**Activity**
Return all of the data verbatim, dropping any picture.

**Data to process**
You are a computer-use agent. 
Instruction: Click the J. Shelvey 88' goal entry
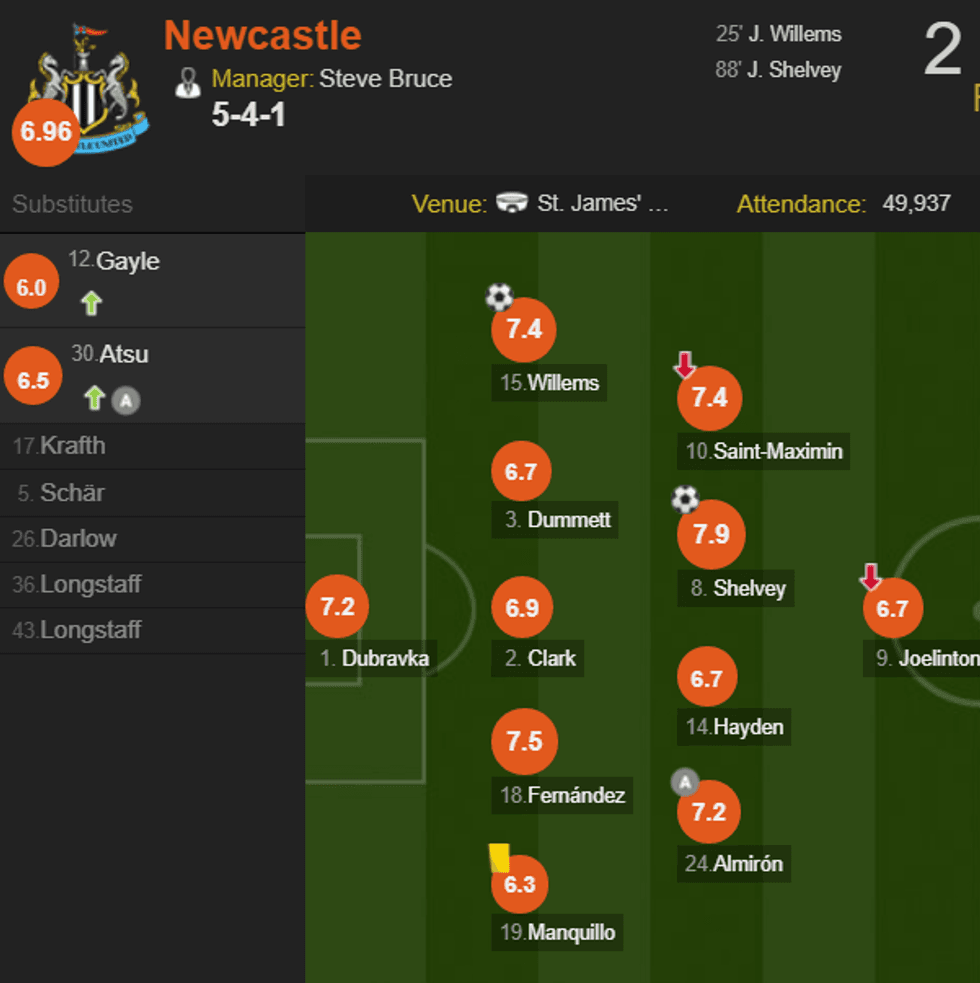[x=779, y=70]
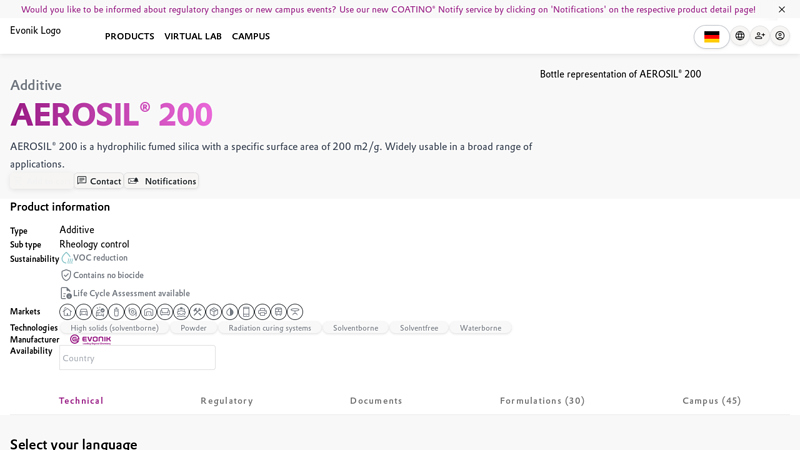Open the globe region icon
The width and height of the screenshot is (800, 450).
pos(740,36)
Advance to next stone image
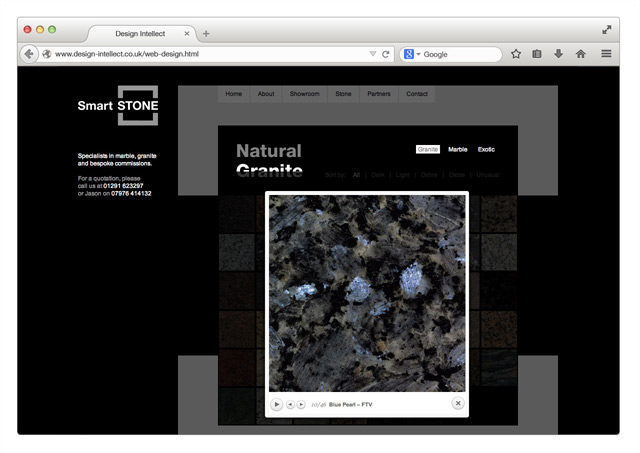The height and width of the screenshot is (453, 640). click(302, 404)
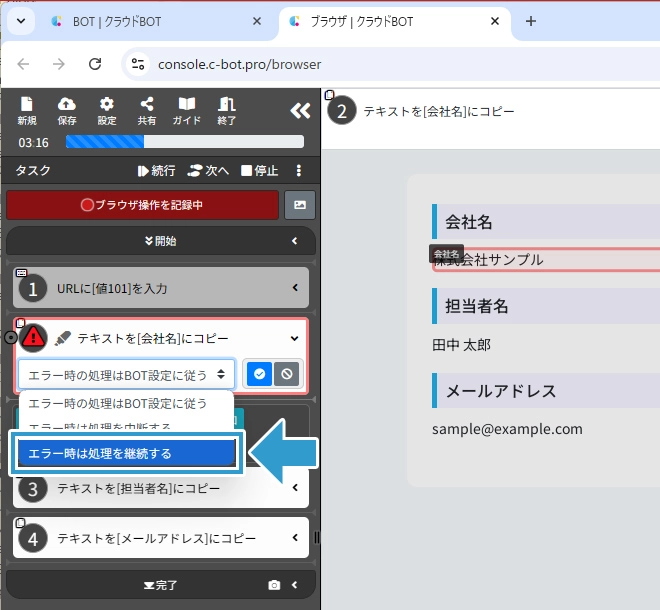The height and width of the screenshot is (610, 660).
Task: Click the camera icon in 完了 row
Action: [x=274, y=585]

**Answer section**
You are a computer-use agent. 
Instruction: Click the J. Shelvey 88' goal entry
[x=779, y=70]
Open the globe region icon
The width and height of the screenshot is (800, 450).
pos(740,36)
Advance to next stone image
The height and width of the screenshot is (453, 640). click(302, 404)
The height and width of the screenshot is (610, 660).
Task: Click the camera icon in 完了 row
Action: [x=274, y=585]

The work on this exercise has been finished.